Artificial intelligence (AI) algorithms in healthcare -- including those used in medical imaging -- are vulnerable to being manipulated by users to produce inaccurate results, and now is the time to consider how to defend against these adversarial attacks, according to an article published March 22 in Science.
Adversarial attacks involve users applying a small change in how inputs are presented to an algorithm to completely alter its output and confidently deliver wrong conclusions, wrote a team of researchers led by Samuel Finlayson of Harvard Medical School. After reviewing the motivations for various players in the healthcare system to use adversarial attacks on AI algorithms, the researchers called for medical, technical, legal, and ethical experts to be actively engaged in addressing these potential threats.
While cutting-edge adversarial attacks have yet to be found in healthcare AI technology, less-formalized adversarial practice is extremely common in areas such as medical billing. This includes rampant, intentional "upcoding" for procedures, as well as making subtle billing code adjustments aimed at avoiding denial of coverage, according to the researchers (Science, Vol. 363:6433, pp. 1287-1289).

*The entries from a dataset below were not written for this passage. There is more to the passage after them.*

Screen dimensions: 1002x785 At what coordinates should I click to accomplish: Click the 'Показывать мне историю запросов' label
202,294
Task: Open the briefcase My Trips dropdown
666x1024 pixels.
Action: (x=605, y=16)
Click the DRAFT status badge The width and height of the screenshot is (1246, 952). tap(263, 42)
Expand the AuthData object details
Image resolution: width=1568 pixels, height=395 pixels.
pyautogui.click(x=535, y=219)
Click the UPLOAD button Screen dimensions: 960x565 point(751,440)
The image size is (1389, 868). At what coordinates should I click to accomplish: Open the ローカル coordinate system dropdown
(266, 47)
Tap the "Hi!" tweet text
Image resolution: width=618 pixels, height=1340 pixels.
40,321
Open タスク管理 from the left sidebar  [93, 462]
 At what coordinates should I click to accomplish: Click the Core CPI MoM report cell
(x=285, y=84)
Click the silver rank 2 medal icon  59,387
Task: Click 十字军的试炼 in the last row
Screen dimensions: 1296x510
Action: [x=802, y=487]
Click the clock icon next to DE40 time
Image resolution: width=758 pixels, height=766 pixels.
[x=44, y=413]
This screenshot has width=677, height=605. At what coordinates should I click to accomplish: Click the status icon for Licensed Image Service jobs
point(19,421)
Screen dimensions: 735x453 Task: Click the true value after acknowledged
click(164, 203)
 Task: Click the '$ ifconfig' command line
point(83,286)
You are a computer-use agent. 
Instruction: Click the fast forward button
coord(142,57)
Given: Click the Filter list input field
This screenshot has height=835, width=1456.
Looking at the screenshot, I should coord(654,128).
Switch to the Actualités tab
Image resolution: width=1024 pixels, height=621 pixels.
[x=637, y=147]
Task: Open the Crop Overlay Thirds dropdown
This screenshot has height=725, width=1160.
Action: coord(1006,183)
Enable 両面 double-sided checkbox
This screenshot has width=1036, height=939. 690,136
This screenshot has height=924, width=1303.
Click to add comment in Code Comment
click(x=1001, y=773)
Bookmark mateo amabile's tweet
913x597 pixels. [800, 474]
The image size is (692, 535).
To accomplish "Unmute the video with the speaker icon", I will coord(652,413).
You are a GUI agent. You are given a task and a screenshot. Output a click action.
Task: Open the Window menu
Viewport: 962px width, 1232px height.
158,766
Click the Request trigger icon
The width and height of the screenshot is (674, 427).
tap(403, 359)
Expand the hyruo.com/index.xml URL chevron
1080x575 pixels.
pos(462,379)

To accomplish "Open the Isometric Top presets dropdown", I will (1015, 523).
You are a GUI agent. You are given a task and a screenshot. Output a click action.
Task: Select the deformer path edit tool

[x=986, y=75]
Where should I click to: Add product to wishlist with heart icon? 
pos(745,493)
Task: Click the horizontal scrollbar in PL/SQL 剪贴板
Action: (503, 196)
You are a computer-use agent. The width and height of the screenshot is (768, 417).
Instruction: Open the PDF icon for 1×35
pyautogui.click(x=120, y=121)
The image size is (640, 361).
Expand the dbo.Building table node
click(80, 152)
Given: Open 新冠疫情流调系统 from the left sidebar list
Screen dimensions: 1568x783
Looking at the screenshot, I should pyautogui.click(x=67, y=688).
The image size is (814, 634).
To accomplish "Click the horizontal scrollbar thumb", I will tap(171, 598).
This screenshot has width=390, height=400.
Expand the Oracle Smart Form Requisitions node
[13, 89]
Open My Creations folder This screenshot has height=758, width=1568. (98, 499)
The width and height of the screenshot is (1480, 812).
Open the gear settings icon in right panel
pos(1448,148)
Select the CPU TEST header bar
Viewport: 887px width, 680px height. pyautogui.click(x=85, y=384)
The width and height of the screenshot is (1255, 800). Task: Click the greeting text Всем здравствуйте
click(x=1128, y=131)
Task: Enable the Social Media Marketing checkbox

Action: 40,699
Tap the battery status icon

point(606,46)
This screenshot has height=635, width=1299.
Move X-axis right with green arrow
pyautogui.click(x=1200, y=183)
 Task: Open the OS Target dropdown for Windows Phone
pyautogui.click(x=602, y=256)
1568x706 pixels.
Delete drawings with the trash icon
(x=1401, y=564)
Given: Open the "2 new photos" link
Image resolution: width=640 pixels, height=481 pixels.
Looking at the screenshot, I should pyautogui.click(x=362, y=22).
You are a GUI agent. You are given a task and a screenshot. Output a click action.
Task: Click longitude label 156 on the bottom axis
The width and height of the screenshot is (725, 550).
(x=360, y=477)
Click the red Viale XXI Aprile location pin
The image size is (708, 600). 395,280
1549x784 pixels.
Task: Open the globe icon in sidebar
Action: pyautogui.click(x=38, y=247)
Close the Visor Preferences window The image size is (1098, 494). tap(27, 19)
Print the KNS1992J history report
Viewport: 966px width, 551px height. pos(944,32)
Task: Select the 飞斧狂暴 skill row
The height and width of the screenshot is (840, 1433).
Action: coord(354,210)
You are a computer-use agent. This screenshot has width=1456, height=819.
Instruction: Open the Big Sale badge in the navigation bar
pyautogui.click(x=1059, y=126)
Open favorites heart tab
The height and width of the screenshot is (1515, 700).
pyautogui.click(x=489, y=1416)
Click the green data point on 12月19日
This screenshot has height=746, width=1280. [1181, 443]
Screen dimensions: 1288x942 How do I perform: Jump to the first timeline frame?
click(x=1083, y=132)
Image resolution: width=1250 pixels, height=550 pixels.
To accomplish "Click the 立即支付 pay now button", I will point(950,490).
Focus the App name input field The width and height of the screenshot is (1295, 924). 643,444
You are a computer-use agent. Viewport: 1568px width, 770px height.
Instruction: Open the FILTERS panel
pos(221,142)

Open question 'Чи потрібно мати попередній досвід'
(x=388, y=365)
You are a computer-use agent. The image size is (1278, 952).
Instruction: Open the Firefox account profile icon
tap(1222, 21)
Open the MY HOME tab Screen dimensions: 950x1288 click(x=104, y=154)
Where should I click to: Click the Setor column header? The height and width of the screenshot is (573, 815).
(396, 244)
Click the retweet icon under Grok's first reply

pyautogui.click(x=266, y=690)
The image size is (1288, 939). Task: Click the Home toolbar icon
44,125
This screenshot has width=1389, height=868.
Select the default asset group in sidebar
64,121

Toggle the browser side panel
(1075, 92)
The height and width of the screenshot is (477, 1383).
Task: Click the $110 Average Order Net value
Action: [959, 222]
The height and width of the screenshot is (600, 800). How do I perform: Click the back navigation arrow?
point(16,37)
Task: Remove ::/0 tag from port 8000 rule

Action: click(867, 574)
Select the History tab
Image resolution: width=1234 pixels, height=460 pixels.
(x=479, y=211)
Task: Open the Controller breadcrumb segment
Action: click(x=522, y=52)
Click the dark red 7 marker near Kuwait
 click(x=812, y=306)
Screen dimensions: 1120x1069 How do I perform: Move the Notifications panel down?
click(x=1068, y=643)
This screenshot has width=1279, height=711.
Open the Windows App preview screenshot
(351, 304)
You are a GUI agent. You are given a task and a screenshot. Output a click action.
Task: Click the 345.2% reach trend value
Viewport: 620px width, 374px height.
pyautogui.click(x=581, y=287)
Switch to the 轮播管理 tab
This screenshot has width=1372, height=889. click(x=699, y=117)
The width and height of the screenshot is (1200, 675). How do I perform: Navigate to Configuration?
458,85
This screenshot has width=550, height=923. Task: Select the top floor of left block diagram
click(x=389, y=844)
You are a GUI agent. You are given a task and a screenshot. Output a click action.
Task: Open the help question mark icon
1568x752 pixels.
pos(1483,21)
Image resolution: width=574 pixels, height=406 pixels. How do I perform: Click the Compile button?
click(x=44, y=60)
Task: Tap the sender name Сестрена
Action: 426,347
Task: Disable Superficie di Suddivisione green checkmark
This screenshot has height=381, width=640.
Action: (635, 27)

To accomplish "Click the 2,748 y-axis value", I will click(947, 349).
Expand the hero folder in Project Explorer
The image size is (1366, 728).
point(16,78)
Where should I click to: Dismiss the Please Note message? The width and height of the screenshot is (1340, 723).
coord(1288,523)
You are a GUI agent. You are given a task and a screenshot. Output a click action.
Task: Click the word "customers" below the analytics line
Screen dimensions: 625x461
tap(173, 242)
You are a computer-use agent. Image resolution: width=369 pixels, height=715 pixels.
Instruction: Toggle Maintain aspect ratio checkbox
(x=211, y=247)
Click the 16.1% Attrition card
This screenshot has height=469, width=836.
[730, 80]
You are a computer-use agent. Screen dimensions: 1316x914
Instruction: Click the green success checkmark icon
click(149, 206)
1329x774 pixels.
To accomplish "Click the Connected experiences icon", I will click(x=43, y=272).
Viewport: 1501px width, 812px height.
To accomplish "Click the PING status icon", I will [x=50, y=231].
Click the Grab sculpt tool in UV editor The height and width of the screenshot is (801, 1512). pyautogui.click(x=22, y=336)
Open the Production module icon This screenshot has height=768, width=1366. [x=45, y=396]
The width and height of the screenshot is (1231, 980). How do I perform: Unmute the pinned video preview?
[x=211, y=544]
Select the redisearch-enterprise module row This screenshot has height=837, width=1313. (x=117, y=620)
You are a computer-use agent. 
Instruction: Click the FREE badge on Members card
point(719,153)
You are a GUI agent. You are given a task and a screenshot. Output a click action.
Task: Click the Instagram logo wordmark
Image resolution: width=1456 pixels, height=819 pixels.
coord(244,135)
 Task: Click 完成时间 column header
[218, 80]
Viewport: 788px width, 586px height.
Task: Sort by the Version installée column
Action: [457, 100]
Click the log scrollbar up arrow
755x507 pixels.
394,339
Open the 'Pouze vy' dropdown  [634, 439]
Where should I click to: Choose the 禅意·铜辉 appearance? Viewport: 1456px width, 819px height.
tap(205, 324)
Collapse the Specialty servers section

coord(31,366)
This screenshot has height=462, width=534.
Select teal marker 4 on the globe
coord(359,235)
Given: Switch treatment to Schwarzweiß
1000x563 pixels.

With the rapid pace of AI technology development, it's challenging to determine if the problem of adversarial attacks should be addressed now or later, when algorithms and the protocols governing their use have been firmed up, according to the researchers.
"At best, acting now could equip us with more resilient systems and procedures, heading the problem off at the pass," they wrote. "At worst, it could lock us into inaccurate threat models and unwieldy regulatory structures, stalling developmental progress and robbing systems of the flexibility they need to confront unforeseen threats."
Given sufficient political and institutional will, some incremental defensive steps could be taken, however. This could include amending or extending best practices in hospital labs -- already enforced in the U.S. through regulatory measures -- to also encompass best practices for protecting against adversarial attacks.
"For example, in situations in which tampering with clinical data or images might be possible, a 'fingerprint' hash of the data might be extracted and stored at the moment of capture," they wrote.
To determine if data have been tampered with or changed after acquisition, investigators could then compare the original "hash" with what was fed through an algorithm.
"Such an intervention would rely on a health IT infrastructure capable of supporting the capture and secure storage of these hashes," they wrote. "But as a strictly regulated field with a focus on accountability and standards of procedure, healthcare may be very well suited to such adaptations."
The rapid proliferation of vulnerable algorithms and strong motives to manipulate these algorithms make healthcare a plausible ground zero for adversarial examples to enter real-world practice, according to the authors.
"A clear-eyed and principled approach to adversarial attacks in the healthcare context -- one which builds the groundwork for resilience without crippling rollout and sets ethical and legal standards for line-crossing behavior -- could serve as a critical model for these future efforts," they wrote.